You could even have different levels of 'optimization aggressiveness'. Another common trick I use is to replace '[anArray objectAtIndex:X]' with 'CFArrayGetValueAtIndex(anArray, X)'. Inside loops, this can often be a pretty big performance win.

Heh, actually, some of these things would be ideal inside Shark. It would have easy access to the hotspots, and it could offer this kind of 'code cruftifying' optimization advice only in hotspot areas.

I think you get the idea though. There's definitely a couple of 'low hanging fruit' items that should be trivial to implement. clang is the perfect place to put them in where they can be consistently applied and identified.

This is a great example of automatic code refactoring combined with static analysis and profiling information. Performing "unsound optimizations" by suggesting changes to the source code is something I'd like to see more of. It's a little risky, but if done right it could yield some huge performance improvements for some programs, especially those written in Objective-C (where as you said the dynamic nature of the language makes it difficult for the compiler to do the optimizations you mentioned).

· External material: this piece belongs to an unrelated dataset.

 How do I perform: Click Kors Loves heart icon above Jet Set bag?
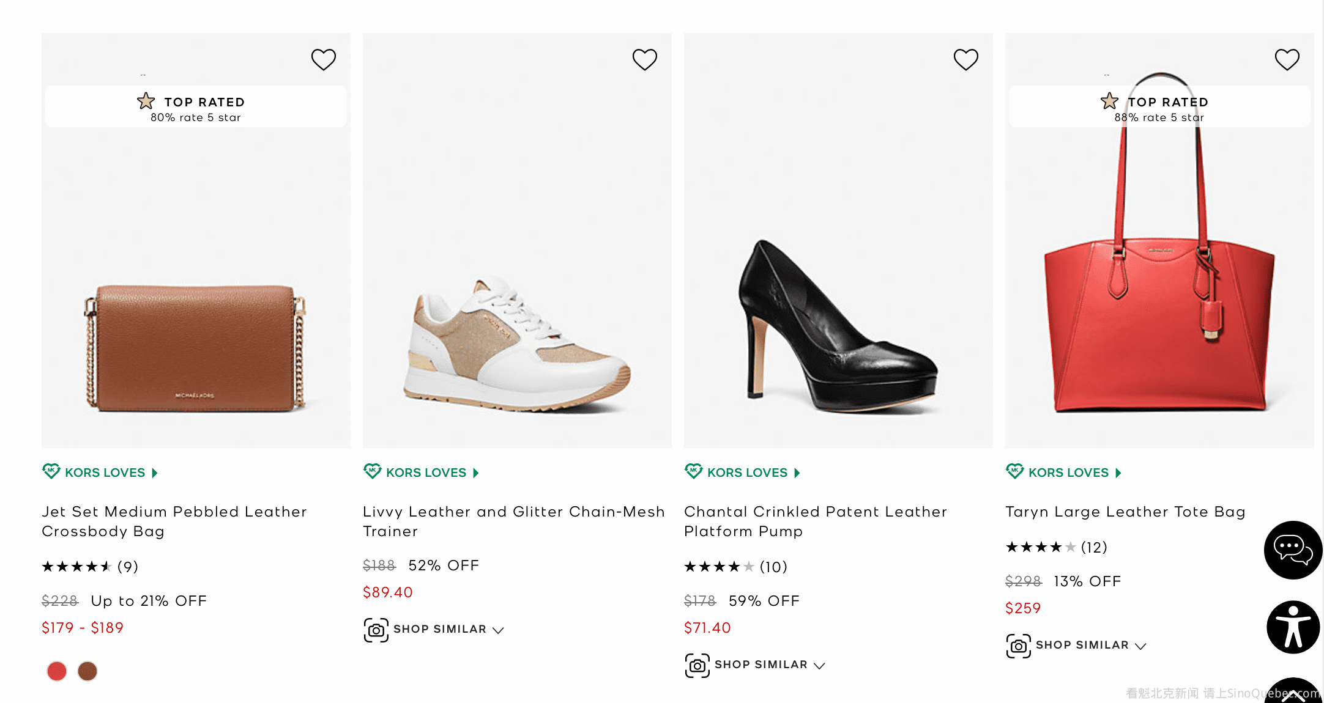51,471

Although we don't have an extensive refactoring library in clang right now, we do have some pieces to support refactoring, including a textual code rewriter that can rewrite fragments of the code in place (preserving comments, macros, etc). Adding more high-level interfaces to support refactoring applications like these would be a great contribution to clang, and my design for the static analysis library in Clang is to use it for a variety of applications (not just finding bugs).

This would actually be a really interesting project to work on if you (or others) were interested.

3) Parsed code export.

This one is sort of 'pie in the sky' idea based on a need of mine. I mention it because I'm pretty sure you've got the bulk of the machinery in place to do all your other checks.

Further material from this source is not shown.